See also: IRC log
<trackbot> Date: 10 February 2014
<lizadaly> I pointed to the wrong URL in the agenda, my apologies
<lizadaly> We're discussing Pagination/DOM interaction under http://www.w3.org/dpub/IG/wiki/UseCase_Directory
<lizadaly> SCRIIIIIIIIBE
thanks Zakim
<scribe> scribe: azaroth
<ivan> scribenick: azaroth
Liza: Can we approve the previous
minutes?
... Assuming no objections? Okay... approved.
... There were corrections that Karen missed in the previous
set. Don't know if they've been updated or not
tmichel: They've not been updated, so we should leave
Liza: That's fine. Markus isn't back till next week
<tmichel> s/???/tmichel
<lizadaly> http://www.w3.org/dpub/IG/wiki/UseCase_Directory
Liza: Okay, there are use cases for pagination posted at the bottom of the use case directory. About 6 of them from Brady
<astearns> http://www.w3.org/dpub/IG/wiki/UseCase_Directory#Pagination.2FDOM_interaction
Liza: he isn't going to lead the
task force so one goal is to find an owner to shepherd
them
... Brady would you mind talking us through the goals for the
TF?
brady: This came up in China. We
talked a lot about how you style a page, Dave is doing latineq
and lots of work being done in CSS
... but for reading system we need to know more than just how
to break it into pages, but also how to reference a page
... so have to trick things into thinking that they're pages.

----

--- DIRECTIONS ---
a – List every name that appears inside angle brackets in the meeting minutes.
b – Write the next few lines of the meeting minutes, picking up after Brady's last remark.
The records that follow come from a separate source and are unrelated to the meeting minutes.

--- DATASET CONTENT ---
----

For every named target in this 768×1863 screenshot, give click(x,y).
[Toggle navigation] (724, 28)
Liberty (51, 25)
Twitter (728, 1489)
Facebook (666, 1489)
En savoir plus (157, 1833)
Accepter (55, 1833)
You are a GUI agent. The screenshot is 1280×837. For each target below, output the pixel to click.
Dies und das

----

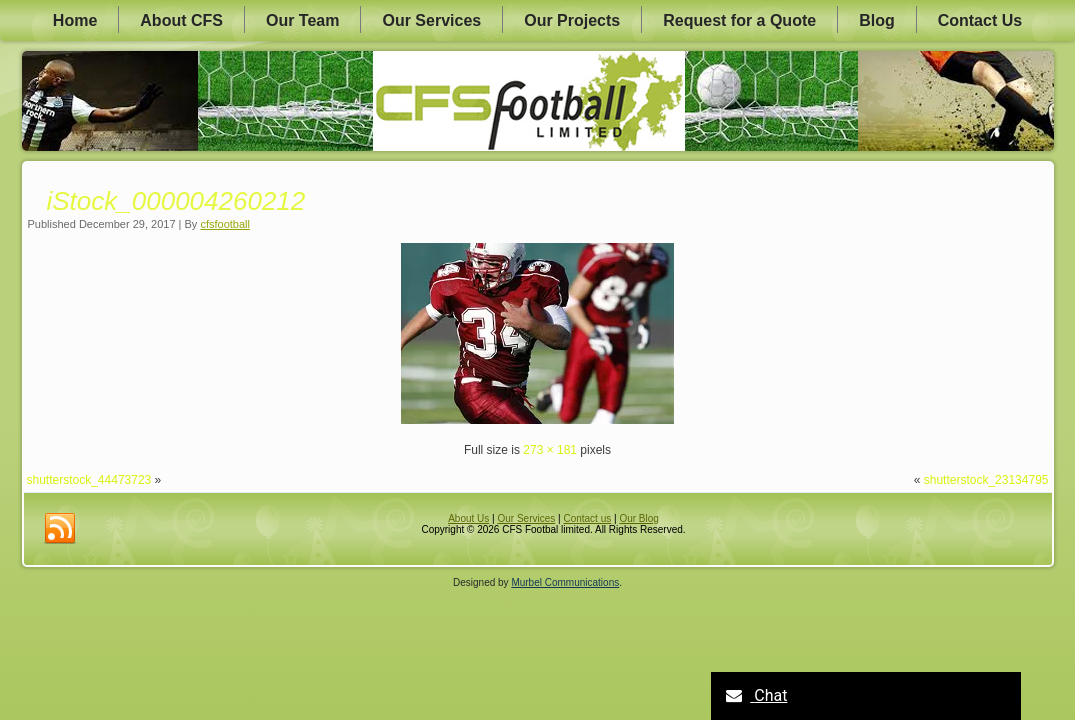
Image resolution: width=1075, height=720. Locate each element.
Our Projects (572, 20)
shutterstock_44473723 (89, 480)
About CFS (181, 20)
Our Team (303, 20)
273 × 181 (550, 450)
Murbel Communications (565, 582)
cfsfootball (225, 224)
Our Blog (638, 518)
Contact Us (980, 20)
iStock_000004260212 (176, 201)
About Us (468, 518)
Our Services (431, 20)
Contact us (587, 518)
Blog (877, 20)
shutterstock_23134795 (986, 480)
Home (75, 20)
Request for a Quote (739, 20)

----

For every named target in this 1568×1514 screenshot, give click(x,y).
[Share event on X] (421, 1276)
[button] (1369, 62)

----

--- ANSWERS TO THE TASKS ---
a – trackbot, lizadaly, scribe, ivan, tmichel, astearns

b –
RS needs to know how many pages are in the document, how to
change the page size, display multiple pages at the same
time
... some sort of object model for what a page is and how to
refer to it
... that's the use cases. In China I was asked to write up a
few, which are now on the wiki
... goes beyond style, into a model.
Liza: Assumption is it's about how a RS would behave, not necessarily how it would be supplied?
Brady: Wrote as a RS implementer,
but could be use cases from the publisher side
... Publisher has lots of style issues, but also may need to
know about where pages are and how they work. Esp if there's
javascript
... a JS widget that needs to know how many pages there are,
the publisher would be interested
dauwhe: A couple of things from
CSS point of view, some discussion about this sort of thing in
CSS, important to be able to know what a page is and how to
address it
... work on fragmentation might help here. Publishers
interested in styling things based on which page they're on and
the position within the page
... so far css isn't really addressing that issue. working on
selecting the master page in the InDesign sense, but that
doesn't select the content of the page
... lots of pieces to this
Ivan: Ran into a problem that
relates -- a book that also had illustrations and caption of
illustration was quote from the text. Quote said this is on
page 622. And then it wasn't, depending on reflowing.
... so publishers have to have some special way to encode it,
so the RS can get it right. Can't completely forget about
it
dauwhe: generated content for paged media module has that kind of page referencing property. Can retrieve the page number from the link and display it to have the right number
Ivan: Publishers have to know how to do that.
dauwhe: And it has to be implemented. Not sure of implementation outside of Antenna House
Bill_kasdorf: It needs to be embedded in teh content? or working interactively?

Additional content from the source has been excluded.